In Study 1 the effects of training are investigated. Since it is time consuming to achieve a level of expertise where effects conceivably would show, groups with different levels of expertise were studied in a change detection task. By contrasting stimulus material with which participants had received different levels of overt training with stimulus material that was novel for all participants, it was demonstrated that short-term memory capacity is affected by level of expertise. The results indicate that the number of objects that can be retained in visual short-term memory is influenced by the strength of the mental representations of the observer; as categories become more established fewer resources seem to be required (as reflected in a larger short-term memory capacity).

Study 2 is based on an experimental investigation of repeated measures of short-term memory and investigates whether modulation of arousal affects the number of objects maintained in short-term memory. This manipulation also appears to systematically influence the number of objects encoded into short-term memory. As arousal increases the number of objects that can be maintained in short-term memory is lowered. The data suggest that this effect reflects a change in the focus of attention, which seems to narrow during heightened arousal. Two mechanisms are proposed to account for how arousal influences attentional processes; the scaling mechanism and the accentuation mechanism.

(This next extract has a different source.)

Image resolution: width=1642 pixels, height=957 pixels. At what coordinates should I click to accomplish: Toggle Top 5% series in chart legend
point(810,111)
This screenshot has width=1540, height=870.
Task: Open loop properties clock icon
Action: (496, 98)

Both studies suggest an embrace of the concept that objects are maintained in short-term memory. However, short-term memory should not be viewed as a static concept consisting of a fixed number of slots. The number of objects that can be maintained in short-term memory is determined partly by how well the object is known and partly by the general level of activation (arousal) in an observer.

A new study by Sørensen and Kyllingsbæk (2012) demonstrate an effect of expertise on visual short-term memory (VSTM) capacity. The study measured the change in VSTM capacity for letters and pictures in four age groups. Here an increase in VSTM capacity for letters with age but not for pictures is reported. The results indicate that VSTM capacity is dependent on the level of expertise for specific types of stimuli processed.